The columns in a spreadsheet are like fields within an object, representing one detail about a record, such as a name, an amount, a date, or a payment method. The number or text inside a spreadsheet cell is like the value of a field.
Here’s a picture of how all these terms and concepts come together, and how they map from the spreadsheet experience to the same experience in Salesforce:
While Salesforce objects are similar to database tables, they come with extra features that make data management easier. We won’t go into detail about every single benefit. Just know that the way Salesforce stores data automatically takes care of things that in other systems might require setup, configuration, or even specialized code. In this section, we talk about how things like the Salesforce user interface and Salesforce related records make managing your nonprofit data much easier. No more manual record keeping, and a lot fewer sticky notes!
- User Interface
- Salesforce provides a user interface that presents data about objects. Each tab that you see
in the header when you’re logged in to Salesforce represents an object—an account, a contact,
and so on.
And when you drill down into each object, you see the fields that come out-of-the-box.
- Related Objects and Records
- Related objects and records are all linked to each other in Salesforce. For example, a
household is usually related to multiple contact records, which represent members of the
household. And contacts’ various affiliations with workplaces, volunteer jobs, or other
organizations are all just a click away. In Salesforce-speak, these related lists
show you essential related data, all in one place.
- A flexible security model lets you control who has access to objects, records, and fields, because not all users need to see every detail about your donors. You can define security at whatever level makes sense for your nonprofit.
- You may be pleasantly surprised by how easy it is to run reports on your data in Salesforce. Use analytics to discover opportunities and anticipate problems before they surface. And create dashboards to visualize critical metrics.
- Mobile Access
- Run your nonprofit from your phone. Whether you’re a volunteer coordinator or the executive director at a nonprofit, you can access Salesforce from wherever you are, using the Salesforce app.
As you can see, Salesforce objects offer some really useful and time-saving benefits.
Salesforce and the Nonprofit Success Pack come with standard objects that are already set up and ready to use, much like a move-in ready house with a set of rooms that are already painted and furnished.
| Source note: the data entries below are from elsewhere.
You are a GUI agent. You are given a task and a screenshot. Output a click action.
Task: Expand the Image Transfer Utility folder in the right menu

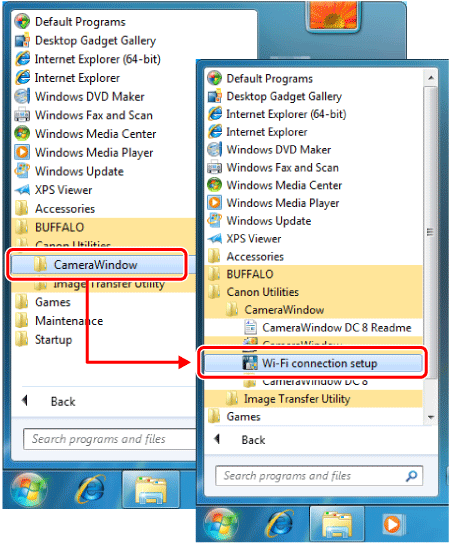288,399
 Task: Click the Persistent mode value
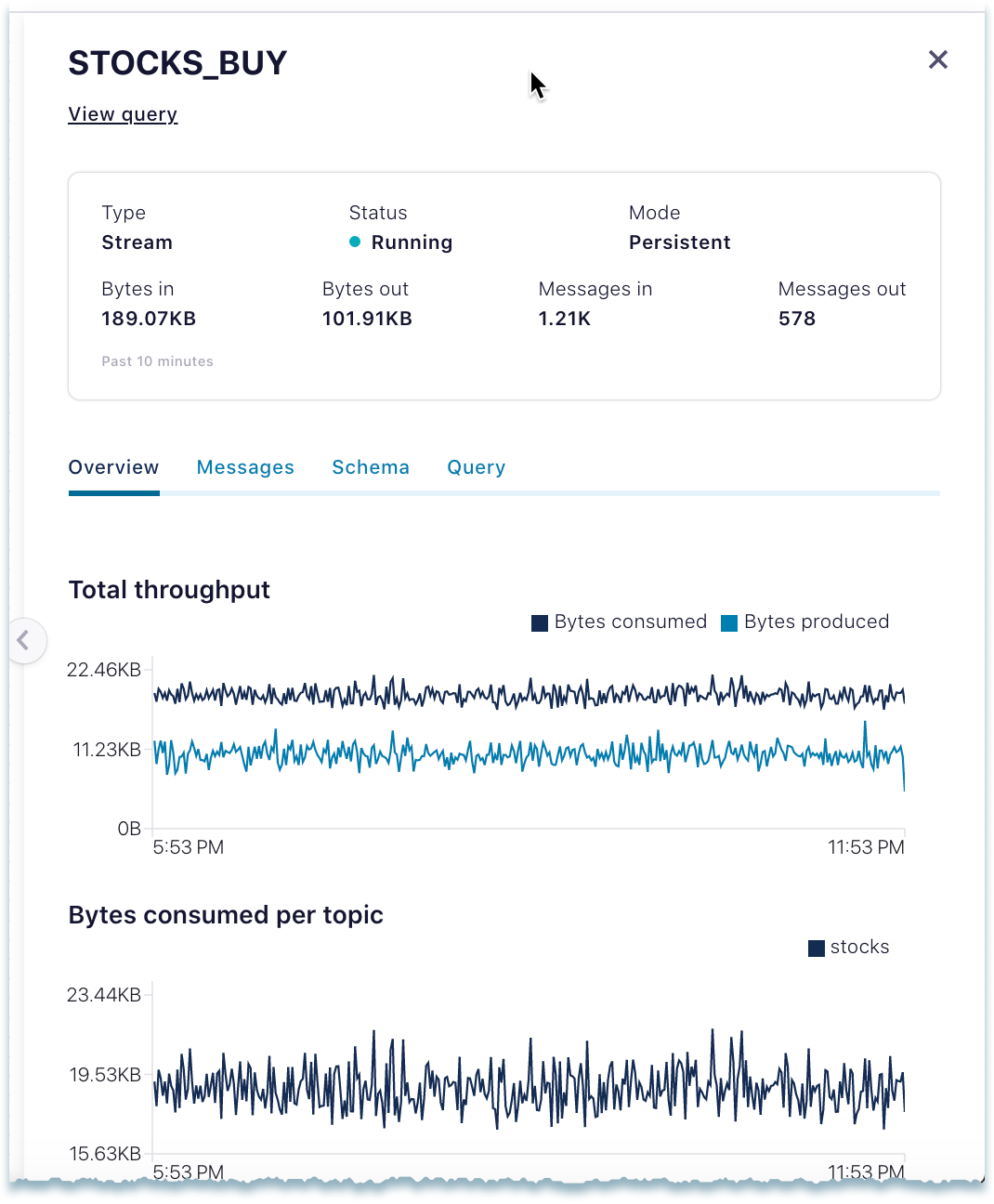click(679, 242)
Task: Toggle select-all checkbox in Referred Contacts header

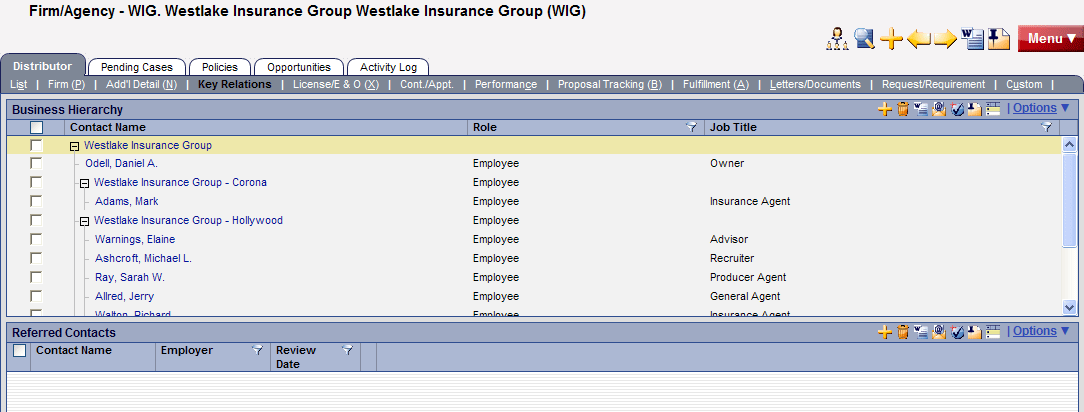Action: coord(19,351)
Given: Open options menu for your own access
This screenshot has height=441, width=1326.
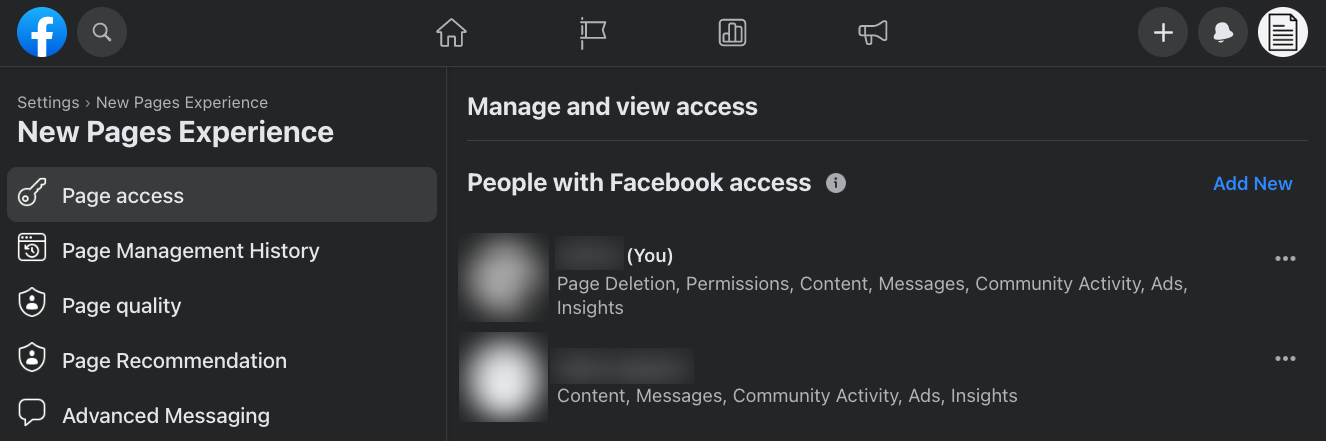Looking at the screenshot, I should pyautogui.click(x=1285, y=259).
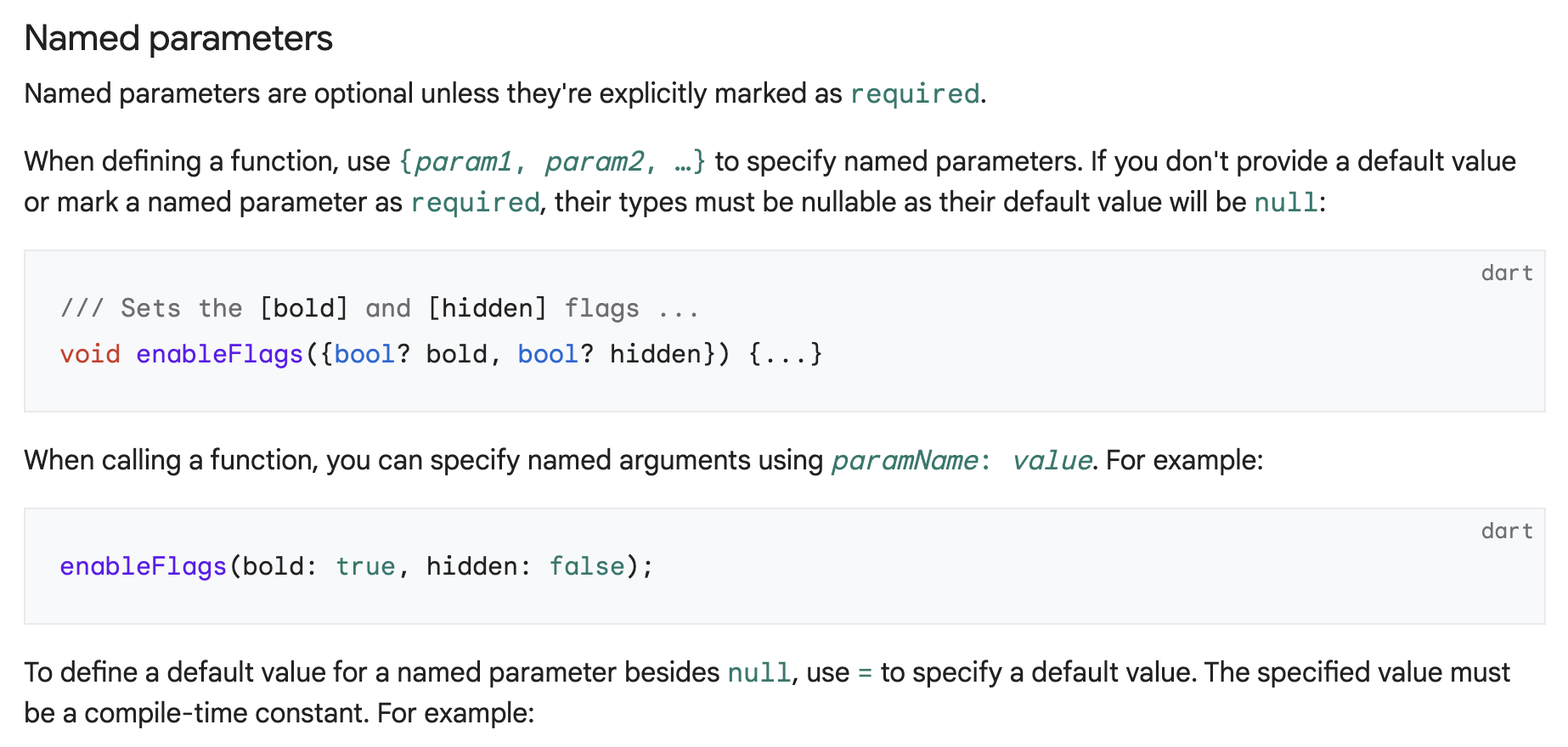Viewport: 1568px width, 747px height.
Task: Click "null" after "named parameter besides"
Action: click(759, 673)
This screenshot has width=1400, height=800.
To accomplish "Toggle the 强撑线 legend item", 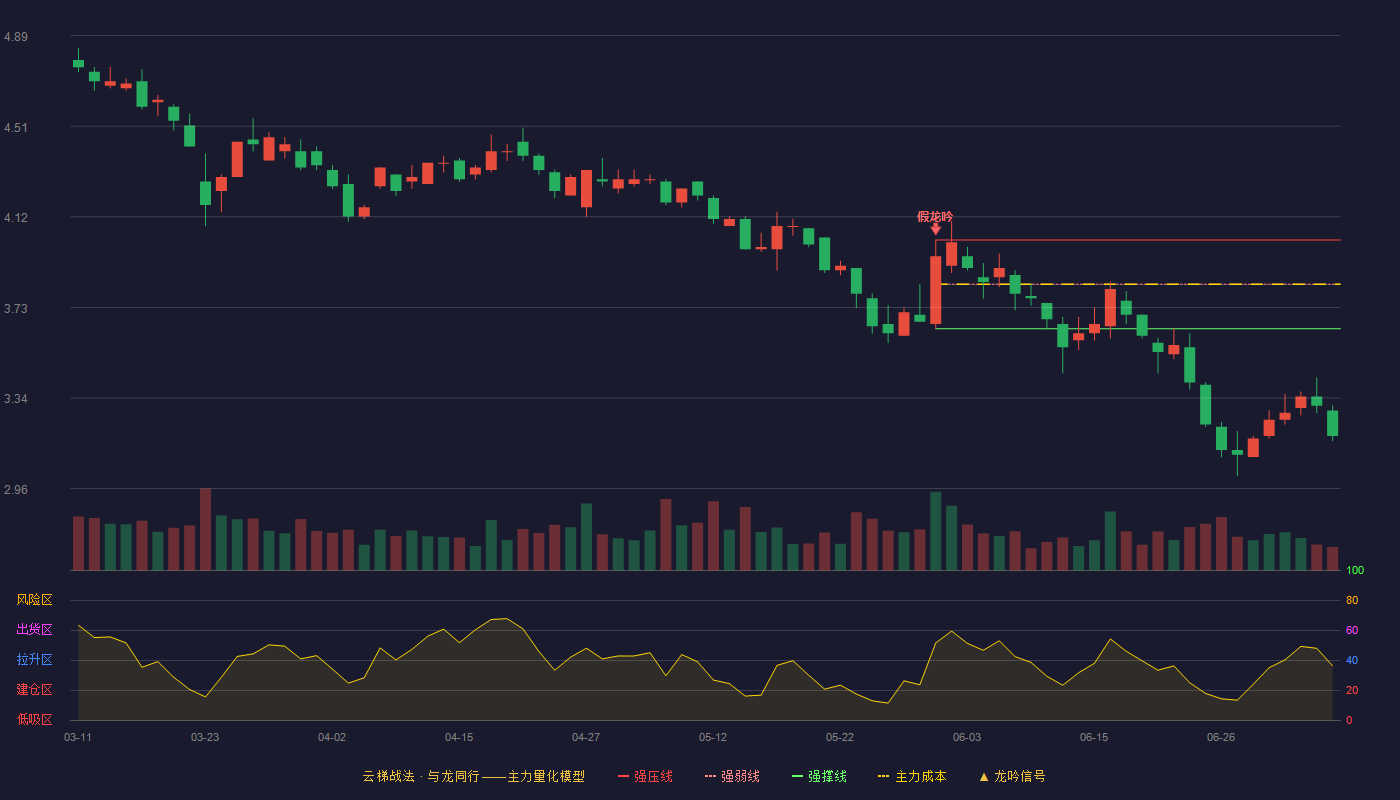I will click(819, 776).
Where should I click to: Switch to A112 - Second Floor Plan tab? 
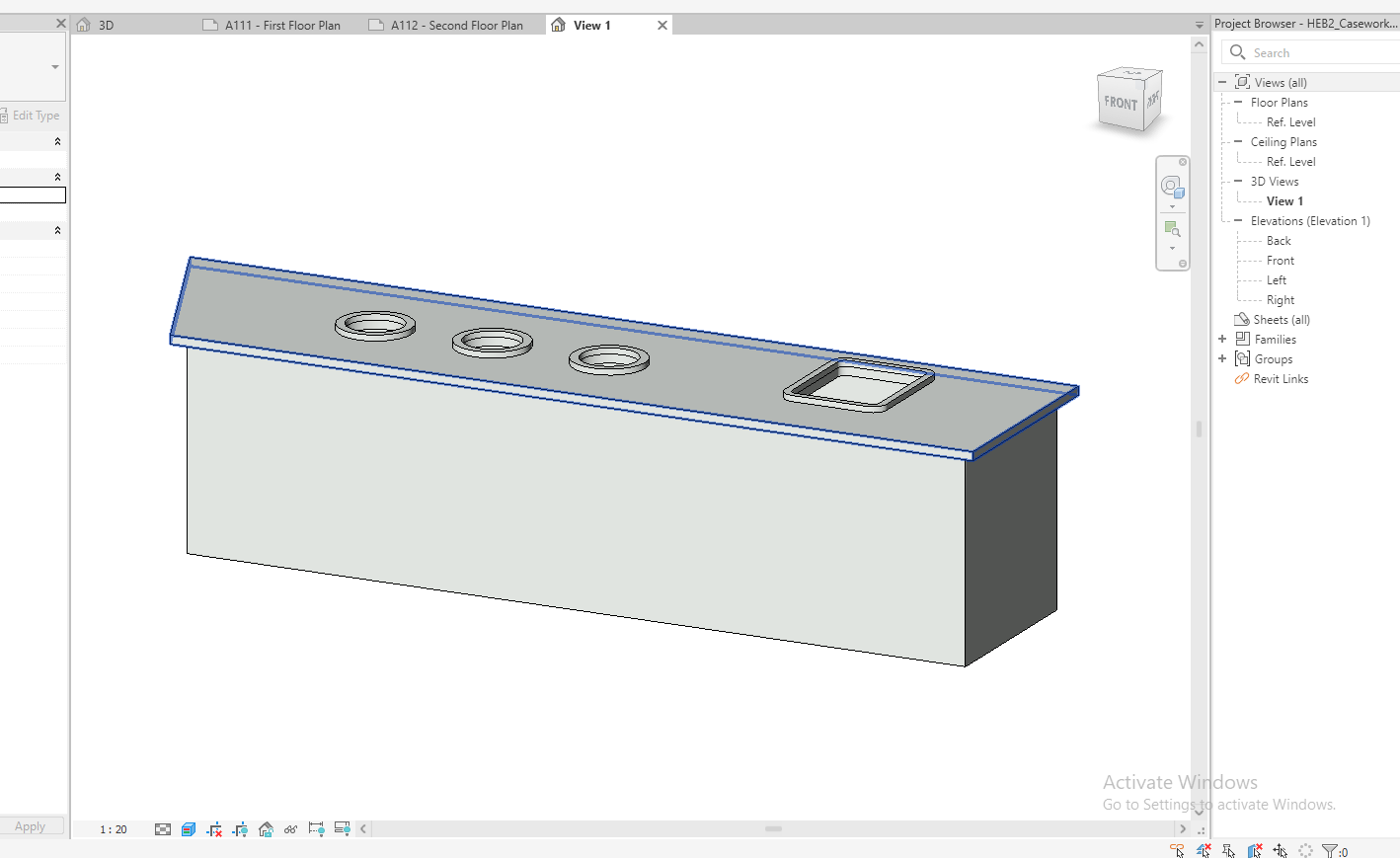tap(456, 26)
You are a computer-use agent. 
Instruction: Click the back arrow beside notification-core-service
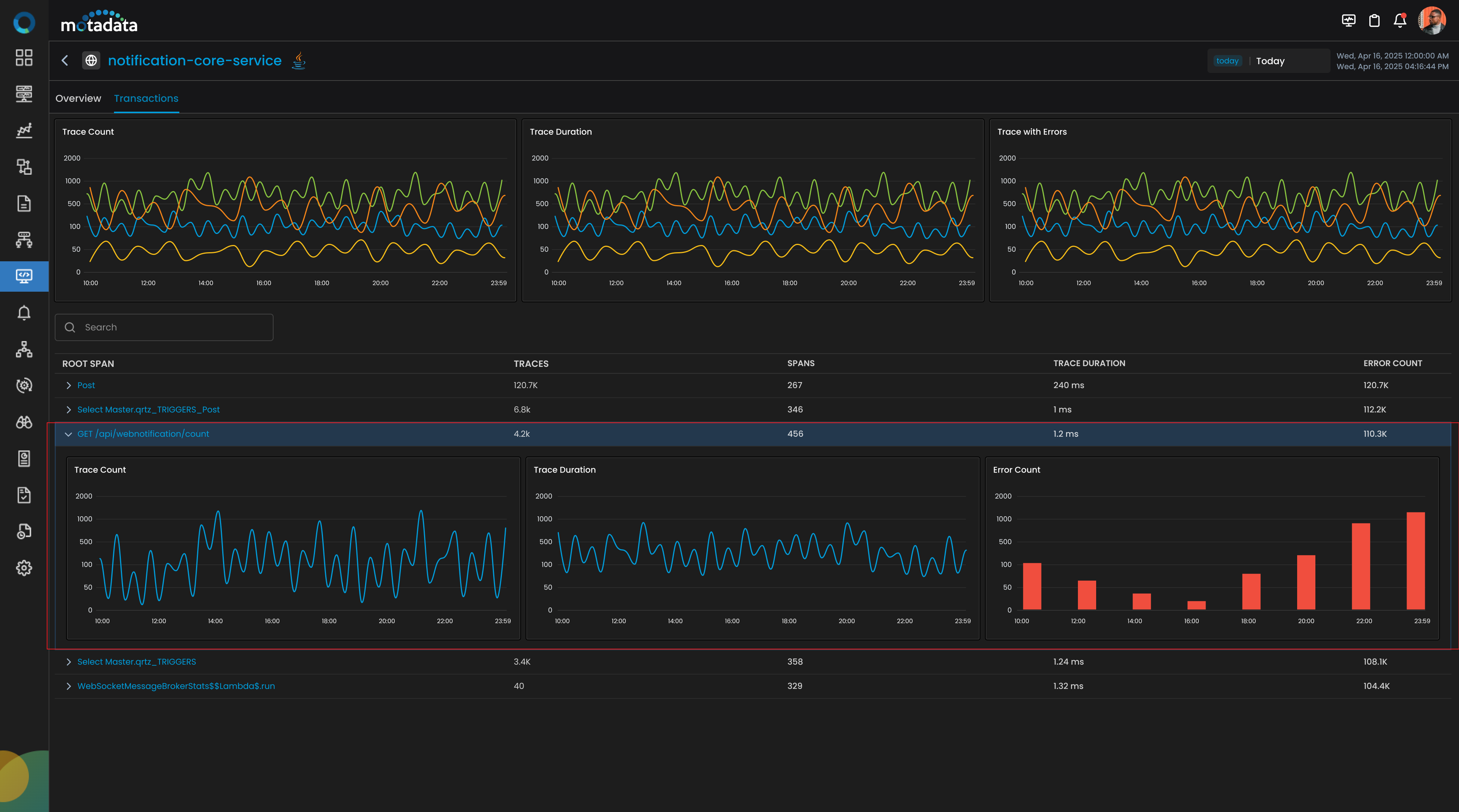point(65,61)
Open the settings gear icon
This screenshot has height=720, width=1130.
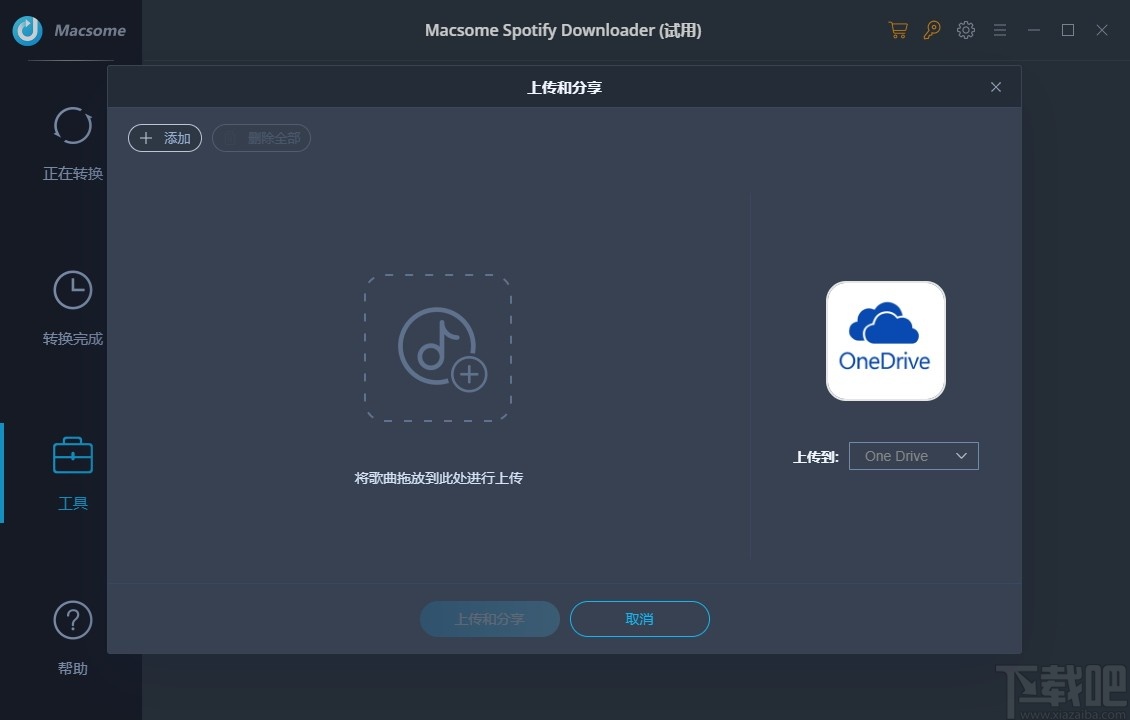click(965, 30)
For example, the Contact object comes with the fields you’d expect for tracking personal information, contact information, contact preferences, and so on. And with NPSP, you also get fields for tracking donor information.
In reality, though, every nonprofit is unique. The standard layout and finishes of your “house” usually aren’t exactly what you would’ve selected. You want to make changes, to make the place feel more like your own. Some changes are easy—like swapping out a shower curtain. Other changes involve more work. For example, your growing family might really need two bathrooms instead of the single bathroom that comes with the standard design. If you don’t plan for that second bathroom as you’re laying your foundation, you’ll have to add it after the home’s already built. Now we’re talking more expensive extra structural supports, accounting for additional plumbing and drainage, and so on.
What we’re getting at is the importance of customization. Now that you know what Salesforce standard objects are and how they store your data, it’s time to start thinking about how you might want to customize them, or even create your own custom objects, to meet the needs of your own nonprofit.